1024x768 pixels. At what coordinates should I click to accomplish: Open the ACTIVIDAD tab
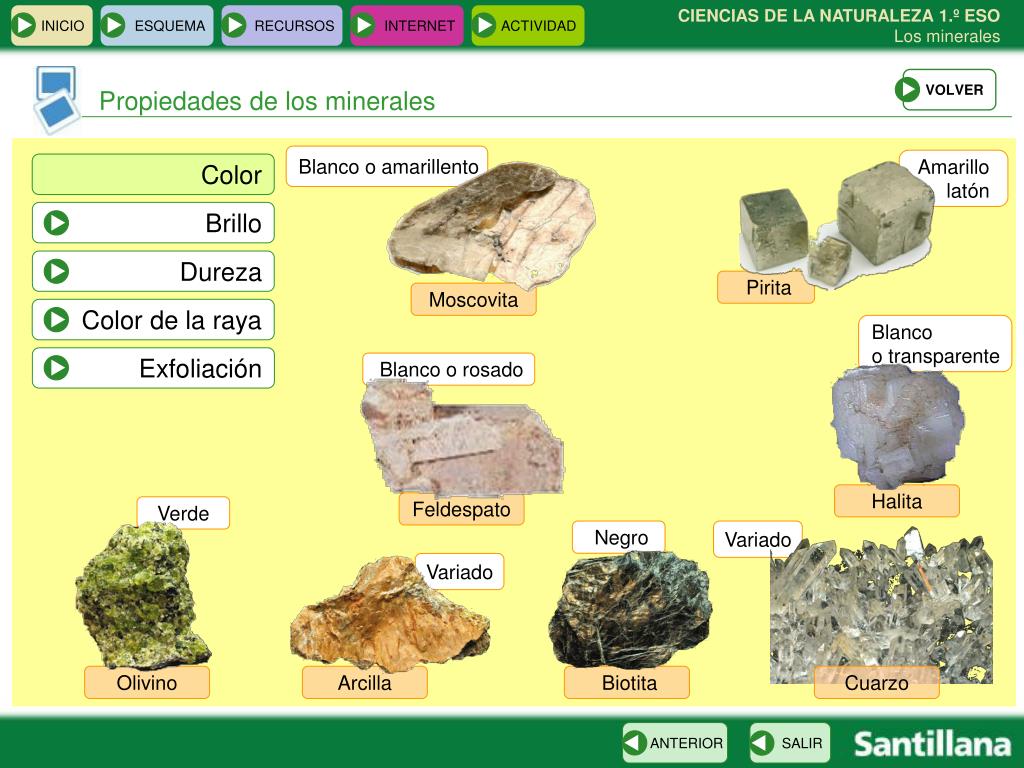528,25
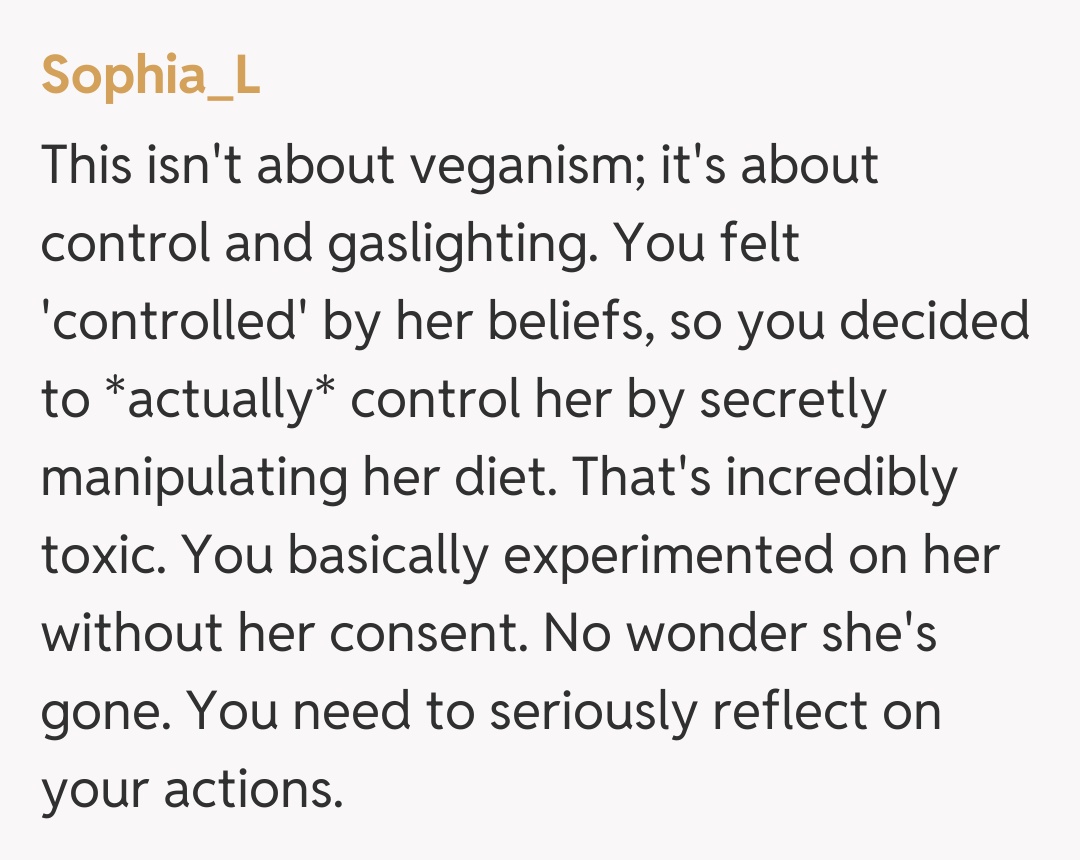Click the word "secretly" in the comment
Viewport: 1080px width, 860px height.
pos(792,400)
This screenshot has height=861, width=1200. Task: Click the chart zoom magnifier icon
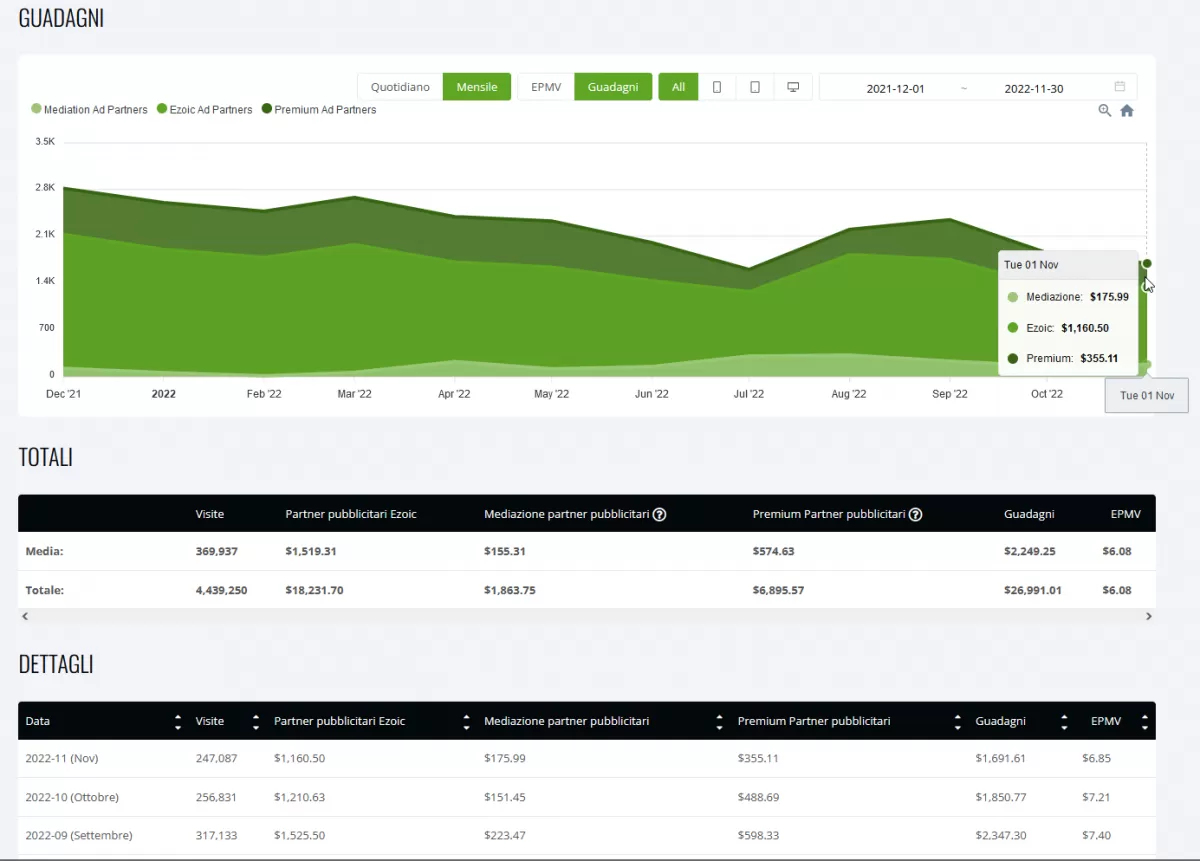pos(1105,111)
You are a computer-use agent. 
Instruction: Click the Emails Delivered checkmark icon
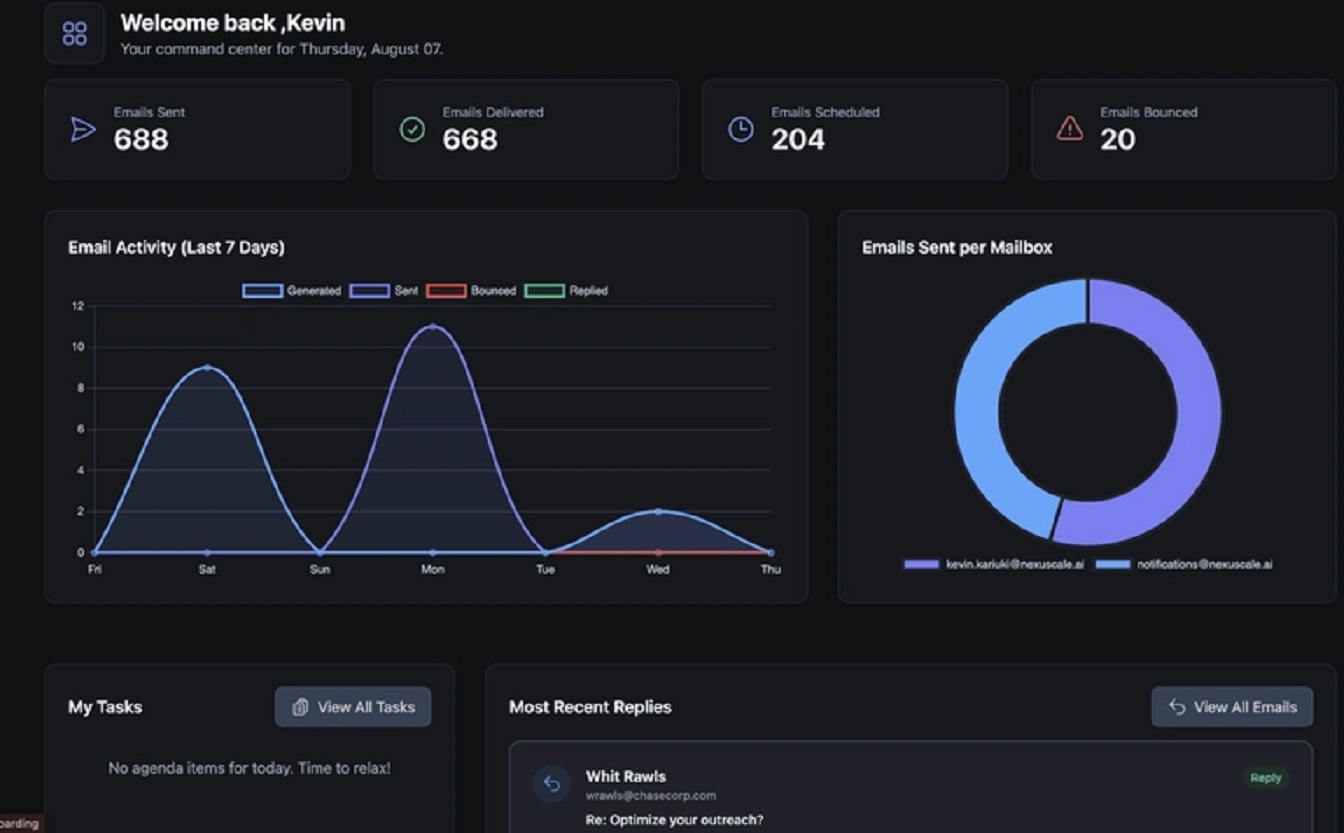click(412, 129)
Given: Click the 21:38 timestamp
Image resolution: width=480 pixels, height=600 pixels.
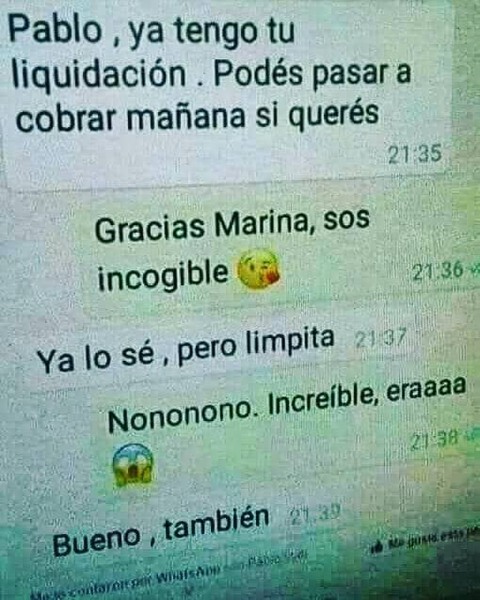Looking at the screenshot, I should [x=435, y=440].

• • • •

In your answer, repeat the material above in full, exactly, and without its pictures.

1024x768 pixels. At what coordinates should I click to accomplish: Open the ACTIVIDAD tab
528,25
Click the word "secretly" in the comment
Viewport: 1080px width, 860px height.
pos(792,400)
This screenshot has height=861, width=1200. Task: Click the chart zoom magnifier icon
pos(1105,111)
You are a computer-use agent. 
Instruction: Click the Emails Delivered checkmark icon
click(412, 129)
Given: Click the 21:38 timestamp
Image resolution: width=480 pixels, height=600 pixels.
Looking at the screenshot, I should [x=435, y=440].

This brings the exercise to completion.